Sebuah sinar menyilaukan mataku dan memancar kesegala arah. Aku mencoba membuka mata dan seluruh isi ruangan menjadi terang benderang. Tapi cermin-cermin di dinding itu hidup dan menayangkan banyak slide. Aku tak merasa asing….. di dalam cermin itu ada aku………..
“ Nara, kemana pergi? Kami merindukanmu. Malam sabtu mabit ya..!”
aku terpekur menatap pesan singkat itu. Tak ada satu rasa yang membuatku tergugah. Itu hidupku beberapa bulan yang lalu. Terserah. Aku tak ingin memikirkannya. Begitu juga dengan pesan-pesan yang lain.
“ Gimana proposal agendaa kita Ra? Udah dapat pembicara?”
“Anda ditunggu rapat divisi di Anjungan sekarang!”
“ Besok masuk Hidro. Praktikum!”
tapi yang paling membuat merasa tertohok ketika membaca satu pesan dari Ikha, partnerku di Anjungan. “Barangkali ketika roda da’wah terus berputar dan meninggalkan orang-orang yang kepayahan, bersyukurlah karena kita masih dipertemukan di jalan ini untuk merubah masa lebih baik, saudaraku…”
Terpukul dan terasa muak. Aku hanya bisa menangis. Semua sungguh egois dan tak mengerti.

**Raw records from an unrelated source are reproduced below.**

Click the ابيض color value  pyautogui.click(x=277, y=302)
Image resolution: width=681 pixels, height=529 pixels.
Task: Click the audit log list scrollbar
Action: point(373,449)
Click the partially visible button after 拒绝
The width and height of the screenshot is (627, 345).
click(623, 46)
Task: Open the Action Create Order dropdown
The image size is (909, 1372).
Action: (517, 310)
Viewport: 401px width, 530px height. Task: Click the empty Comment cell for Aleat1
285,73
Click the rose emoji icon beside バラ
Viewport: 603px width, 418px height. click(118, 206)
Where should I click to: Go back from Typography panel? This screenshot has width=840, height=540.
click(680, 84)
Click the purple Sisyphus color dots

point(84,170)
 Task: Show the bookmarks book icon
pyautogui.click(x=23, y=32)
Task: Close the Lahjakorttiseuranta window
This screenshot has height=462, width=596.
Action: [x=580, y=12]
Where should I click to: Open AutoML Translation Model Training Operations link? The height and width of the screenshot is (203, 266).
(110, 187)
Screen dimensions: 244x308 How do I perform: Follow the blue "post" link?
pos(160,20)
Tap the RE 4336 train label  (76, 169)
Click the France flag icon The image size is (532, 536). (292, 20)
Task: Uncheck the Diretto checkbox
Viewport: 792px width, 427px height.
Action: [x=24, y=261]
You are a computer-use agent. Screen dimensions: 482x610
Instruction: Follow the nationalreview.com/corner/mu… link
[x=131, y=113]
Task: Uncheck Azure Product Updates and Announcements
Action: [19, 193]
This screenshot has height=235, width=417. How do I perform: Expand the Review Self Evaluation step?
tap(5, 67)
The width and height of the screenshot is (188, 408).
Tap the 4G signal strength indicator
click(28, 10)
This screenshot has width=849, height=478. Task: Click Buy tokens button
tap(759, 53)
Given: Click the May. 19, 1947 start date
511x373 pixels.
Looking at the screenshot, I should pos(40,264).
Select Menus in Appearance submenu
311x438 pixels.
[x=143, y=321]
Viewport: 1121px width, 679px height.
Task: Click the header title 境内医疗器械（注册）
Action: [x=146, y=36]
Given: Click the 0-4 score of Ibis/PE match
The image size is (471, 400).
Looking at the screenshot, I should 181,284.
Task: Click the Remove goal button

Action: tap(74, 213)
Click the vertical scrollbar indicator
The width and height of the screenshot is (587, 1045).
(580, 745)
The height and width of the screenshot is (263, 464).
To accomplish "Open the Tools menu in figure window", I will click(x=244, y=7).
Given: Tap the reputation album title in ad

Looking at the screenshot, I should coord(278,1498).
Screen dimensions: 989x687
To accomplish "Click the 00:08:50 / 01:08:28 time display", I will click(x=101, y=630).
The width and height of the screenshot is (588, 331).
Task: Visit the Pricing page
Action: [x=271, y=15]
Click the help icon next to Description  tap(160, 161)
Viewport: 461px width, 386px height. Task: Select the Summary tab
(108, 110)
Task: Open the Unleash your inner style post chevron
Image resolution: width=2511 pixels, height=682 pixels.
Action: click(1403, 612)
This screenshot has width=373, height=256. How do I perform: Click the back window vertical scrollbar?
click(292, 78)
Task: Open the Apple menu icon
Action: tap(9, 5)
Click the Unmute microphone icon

Aku menonton slide itu. Tak percaya. Darimana seseorang bisa merekam apa yang terjadi padaku? Siapa yang berani melakukan itu?mataku beralih pada cermin yang lain. Hmm ada sebuah peristiwa, orang-orang memakai jas almamater, kebanyakan adalah anak-anak muda. Ah ya …. Mahasiswa. Suasana begitu semarak. Mereka mengacung-acungkan poster-poster.Ternyata demo. Dan diantara lautan manusia itu ada sosok yang kukenal. Itu aku. Apa yang kulakukan disana? begitu girang, berlari-lari mengikuti barisan, berteriak dan membagi kertas-kertas kecil tanda kepedulian.
“tit……tit……tit…..tit…………”masih terdengar timer bom waktu itu. Aku terhuyung. Kemanakah suara merdu yang kudengar tadi. Bertahan untuk mengitari cermin-cermin itu dan pada satu slide
“Plakkkkk……….” Sebuah tamparan mendarat di wajahku. Terkejut luar biasa.
“BOLEH TIDAK AKU SEKALI LAGI MENAMPARMU? Haahh… BOLEH TIDAK????" Aku dan Sukma sahabatku tergugu
“ A…ada apa Mba?”
Belum lagi mendapat jawaban kami berdua diseret keluar rumah oleh ibu Mba Nuri kakak kelasku.
“Sudah nak…. Kalian pulang saja. Nuri tak bisa diajak bicara. Tolong dimaafkan.”
Sebulan setelah itu baru kutau kakak kelasku itu ‘sakit’. Aku dan Sukma shock mendengar itu. Orang yang dulu kami banggakan, seorang aktivis kampus, teladan terbaik ternyata harus terhempas dari idealism hanya karena perkara bernama cinta. Ha..haa…ha….Cinta. diam-diam aku membenci kata itu.